Free energy change in collagen hydrolysis

Question

In now-deleted comments on this answer, a user with a self-proclaimed chemical engineering background claimed that the reactions that take place when slow-cooking meat are endothermic and require far more energy than actually heating the meat. My intuition says this can't be - the meat would rapidly cool itself down if removed from the heat source, the sous vide circulator would have to work hard the whole time not just during initial heating, the bonds in the collagen are presumably not terribly strong, and, well, heating mostly-water things takes a lot of energy! But I don't want to assume too much.

I believe the primary interesting reaction here is collagen conversion, hydrolizing it into gelatin, and the collagen is something like a few percent of the meat by mass. (When cooking something like this, the rapid reactions have already taken place: the meat looks cooked, and it gets slowly more tender over time as the collagen breaks down.)

So, how much energy does that actually require?

Answer 1

tldr: reaction is exothermic because the heat of reaction is -2.5 Kcal/mol.

(1) Peptides do hydrolize in presence of enzymes. It means that Gibbs energy of hydrolysis is negative. However, Gibbs energy consists of $\Delta$ H and $\Delta$ S*T. $\Delta$ S of hydrolysis is favorable (more disorder), but $\Delta$H can be either lower or higher. $\Delta$ H is what we are discussing here (the enthalpy of the reaction).

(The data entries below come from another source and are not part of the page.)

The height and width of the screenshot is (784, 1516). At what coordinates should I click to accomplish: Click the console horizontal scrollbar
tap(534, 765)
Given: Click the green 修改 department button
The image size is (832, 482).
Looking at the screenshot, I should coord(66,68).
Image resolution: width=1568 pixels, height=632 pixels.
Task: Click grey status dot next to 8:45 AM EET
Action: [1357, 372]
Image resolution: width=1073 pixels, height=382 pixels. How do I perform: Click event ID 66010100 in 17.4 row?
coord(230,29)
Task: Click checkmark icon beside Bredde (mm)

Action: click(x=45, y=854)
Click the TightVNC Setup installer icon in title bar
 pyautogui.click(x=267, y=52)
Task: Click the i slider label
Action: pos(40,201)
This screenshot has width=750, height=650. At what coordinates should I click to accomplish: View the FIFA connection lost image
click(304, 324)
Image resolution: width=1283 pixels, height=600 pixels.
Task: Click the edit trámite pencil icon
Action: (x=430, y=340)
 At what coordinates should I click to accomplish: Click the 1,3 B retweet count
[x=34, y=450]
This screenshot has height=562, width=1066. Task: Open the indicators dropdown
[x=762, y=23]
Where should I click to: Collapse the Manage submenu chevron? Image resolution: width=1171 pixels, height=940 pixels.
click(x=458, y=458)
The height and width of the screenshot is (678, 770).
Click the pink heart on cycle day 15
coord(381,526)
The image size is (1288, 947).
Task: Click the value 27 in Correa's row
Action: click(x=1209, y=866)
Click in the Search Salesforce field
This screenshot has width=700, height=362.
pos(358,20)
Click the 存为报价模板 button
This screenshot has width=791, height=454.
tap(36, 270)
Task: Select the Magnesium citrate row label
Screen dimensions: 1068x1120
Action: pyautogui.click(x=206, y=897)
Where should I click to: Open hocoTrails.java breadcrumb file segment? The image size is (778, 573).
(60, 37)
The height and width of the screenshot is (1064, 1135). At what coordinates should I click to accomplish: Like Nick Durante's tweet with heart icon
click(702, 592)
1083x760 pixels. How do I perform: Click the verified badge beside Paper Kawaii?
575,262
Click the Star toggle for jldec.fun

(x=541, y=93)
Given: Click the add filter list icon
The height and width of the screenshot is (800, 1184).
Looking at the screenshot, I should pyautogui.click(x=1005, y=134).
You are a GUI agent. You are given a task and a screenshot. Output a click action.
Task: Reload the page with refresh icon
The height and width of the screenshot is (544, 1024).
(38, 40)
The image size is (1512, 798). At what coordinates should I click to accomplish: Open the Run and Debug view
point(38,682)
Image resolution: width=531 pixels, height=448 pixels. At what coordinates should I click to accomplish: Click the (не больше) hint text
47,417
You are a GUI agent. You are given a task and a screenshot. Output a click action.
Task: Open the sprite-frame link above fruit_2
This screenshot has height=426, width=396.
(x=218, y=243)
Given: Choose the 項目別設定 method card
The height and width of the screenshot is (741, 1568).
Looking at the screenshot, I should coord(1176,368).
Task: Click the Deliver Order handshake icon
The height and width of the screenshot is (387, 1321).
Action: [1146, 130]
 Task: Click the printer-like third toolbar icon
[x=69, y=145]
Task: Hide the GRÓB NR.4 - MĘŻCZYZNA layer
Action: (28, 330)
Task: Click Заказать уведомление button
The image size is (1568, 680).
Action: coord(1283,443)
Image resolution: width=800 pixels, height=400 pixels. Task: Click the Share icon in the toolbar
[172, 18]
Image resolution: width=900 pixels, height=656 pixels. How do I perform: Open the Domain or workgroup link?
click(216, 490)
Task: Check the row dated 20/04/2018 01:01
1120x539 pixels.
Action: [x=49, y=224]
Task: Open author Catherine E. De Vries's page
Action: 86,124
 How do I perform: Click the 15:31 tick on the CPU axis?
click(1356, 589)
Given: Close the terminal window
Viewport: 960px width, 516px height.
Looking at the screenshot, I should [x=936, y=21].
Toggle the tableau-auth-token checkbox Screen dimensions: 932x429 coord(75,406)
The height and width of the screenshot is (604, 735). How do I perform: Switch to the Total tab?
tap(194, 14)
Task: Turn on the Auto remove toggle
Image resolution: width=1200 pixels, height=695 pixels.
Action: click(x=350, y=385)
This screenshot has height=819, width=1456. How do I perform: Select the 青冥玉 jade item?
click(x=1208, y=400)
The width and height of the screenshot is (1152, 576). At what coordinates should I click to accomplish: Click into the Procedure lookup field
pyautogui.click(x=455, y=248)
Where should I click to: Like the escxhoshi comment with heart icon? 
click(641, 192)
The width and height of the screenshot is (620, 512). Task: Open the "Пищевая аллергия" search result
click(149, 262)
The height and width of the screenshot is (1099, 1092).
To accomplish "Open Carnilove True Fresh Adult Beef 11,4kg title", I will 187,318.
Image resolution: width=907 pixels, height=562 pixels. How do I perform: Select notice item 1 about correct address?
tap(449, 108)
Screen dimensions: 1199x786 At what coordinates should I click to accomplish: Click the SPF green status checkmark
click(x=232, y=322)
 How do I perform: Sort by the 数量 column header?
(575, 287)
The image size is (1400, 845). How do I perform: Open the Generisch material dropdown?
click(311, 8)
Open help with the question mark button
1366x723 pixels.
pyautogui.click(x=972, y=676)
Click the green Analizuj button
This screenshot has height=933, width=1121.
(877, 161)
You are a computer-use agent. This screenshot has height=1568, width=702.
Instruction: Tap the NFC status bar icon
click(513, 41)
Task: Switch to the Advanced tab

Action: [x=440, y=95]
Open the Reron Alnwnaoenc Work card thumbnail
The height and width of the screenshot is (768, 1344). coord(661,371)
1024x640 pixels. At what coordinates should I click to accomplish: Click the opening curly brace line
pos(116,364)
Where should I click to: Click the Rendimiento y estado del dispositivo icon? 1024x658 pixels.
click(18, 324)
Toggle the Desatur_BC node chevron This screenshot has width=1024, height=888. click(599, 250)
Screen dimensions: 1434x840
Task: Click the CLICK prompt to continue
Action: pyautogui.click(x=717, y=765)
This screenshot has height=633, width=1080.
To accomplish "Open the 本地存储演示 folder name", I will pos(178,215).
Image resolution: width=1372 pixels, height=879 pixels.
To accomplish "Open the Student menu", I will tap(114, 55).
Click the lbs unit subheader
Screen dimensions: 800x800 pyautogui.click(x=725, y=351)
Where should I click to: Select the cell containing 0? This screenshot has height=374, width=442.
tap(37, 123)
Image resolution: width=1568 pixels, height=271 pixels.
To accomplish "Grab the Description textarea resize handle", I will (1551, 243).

(2) Some endothermic reactions are really very endothermic (like dissolving NH4NO3 in water). Other reactions are mildly endothermic. Hydrolysis of meat doesn't have a large $\Delta$ H change. "HEATS OF HYDROLYSIS OF AMIDE AND PEPTIDE BONDS" paper has exact value for the reaction: -2.5 Kcal/mol of peptide. A negative value indicates the reactants have greater enthalpy, or that it is an exothermic reaction. So the reaction is slightly exothermic.